**Exercise details**
Your response should contain only the lines running from the top of the data below through the line with "This screenshot has height=768, width=1024.", both included. Pictures must be omitted.

+ + + + +

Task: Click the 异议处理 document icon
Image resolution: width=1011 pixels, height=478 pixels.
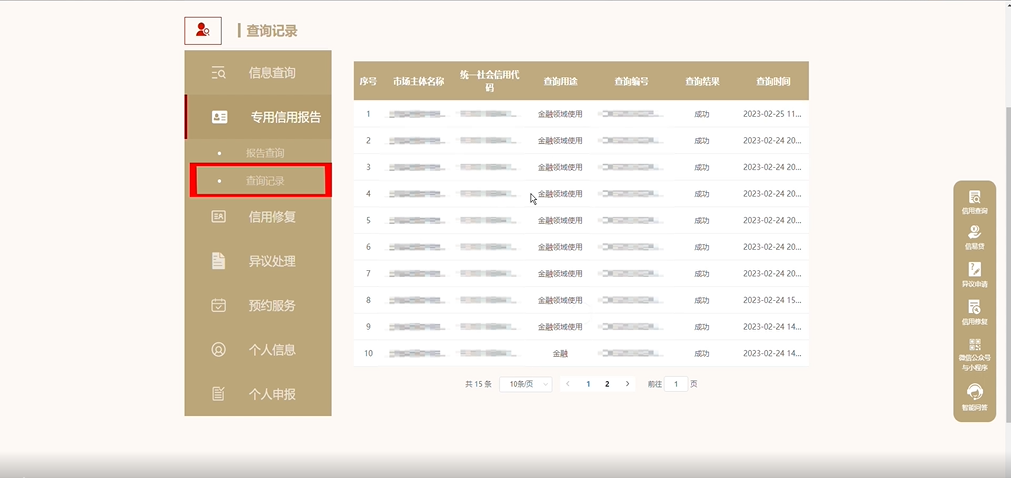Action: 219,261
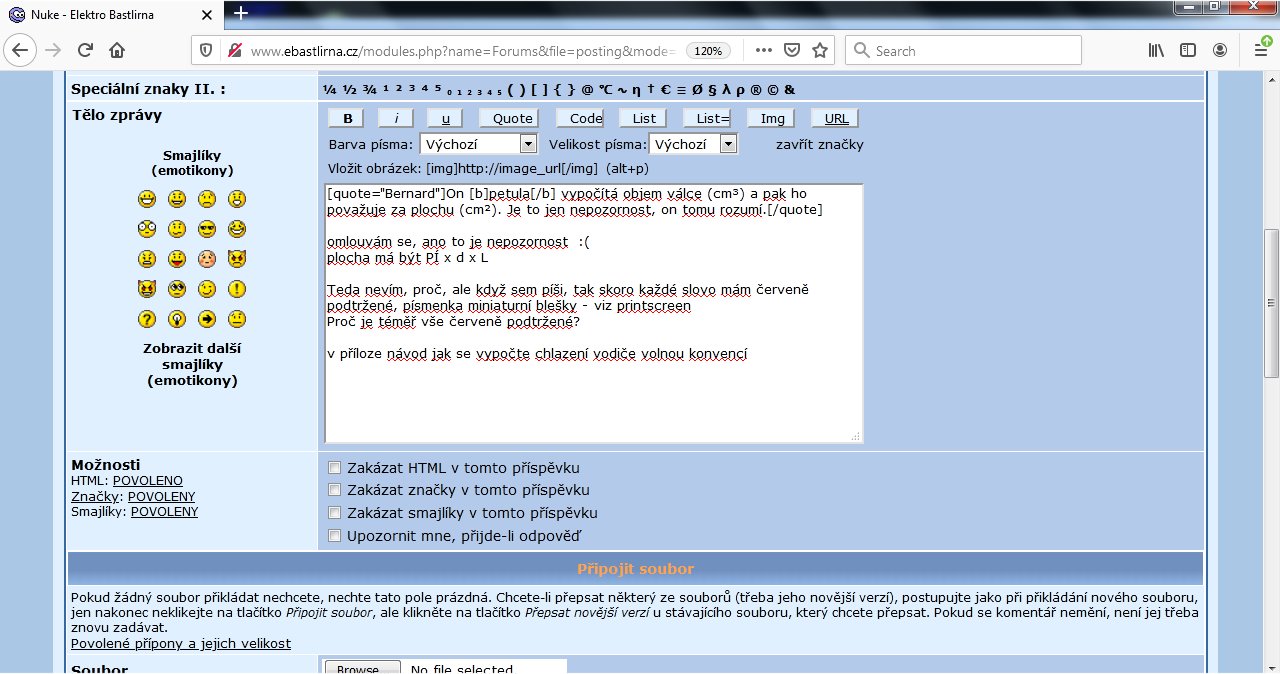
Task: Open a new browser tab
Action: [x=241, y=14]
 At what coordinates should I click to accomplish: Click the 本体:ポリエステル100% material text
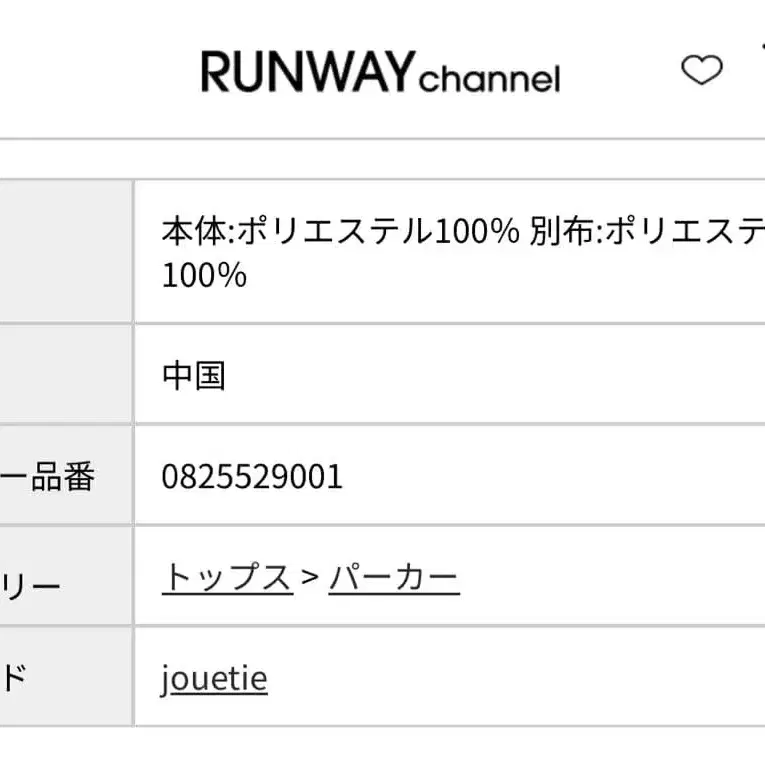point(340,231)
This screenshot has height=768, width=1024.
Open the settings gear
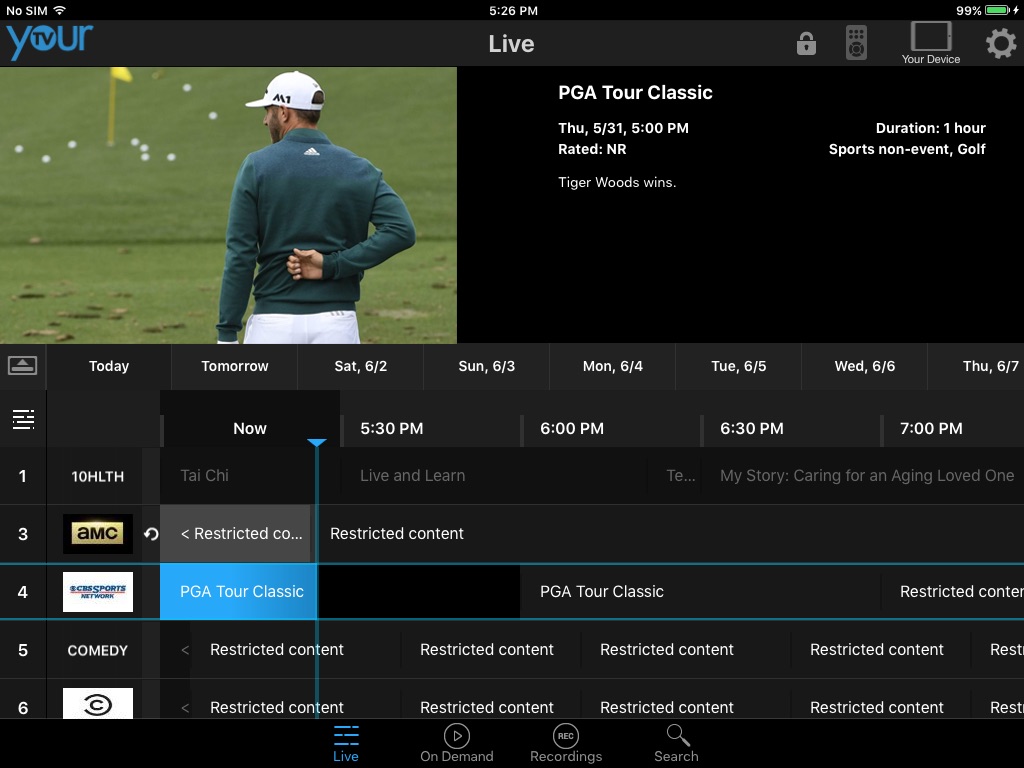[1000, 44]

+ + + + +

**Response to the exercise**
Task: Click the 异议处理 document icon
Image resolution: width=1011 pixels, height=478 pixels.
Action: 219,261
Task: Open a new browser tab
Action: [x=241, y=14]
 At what coordinates should I click to accomplish: Click the 本体:ポリエステル100% material text
point(340,231)
This screenshot has height=768, width=1024.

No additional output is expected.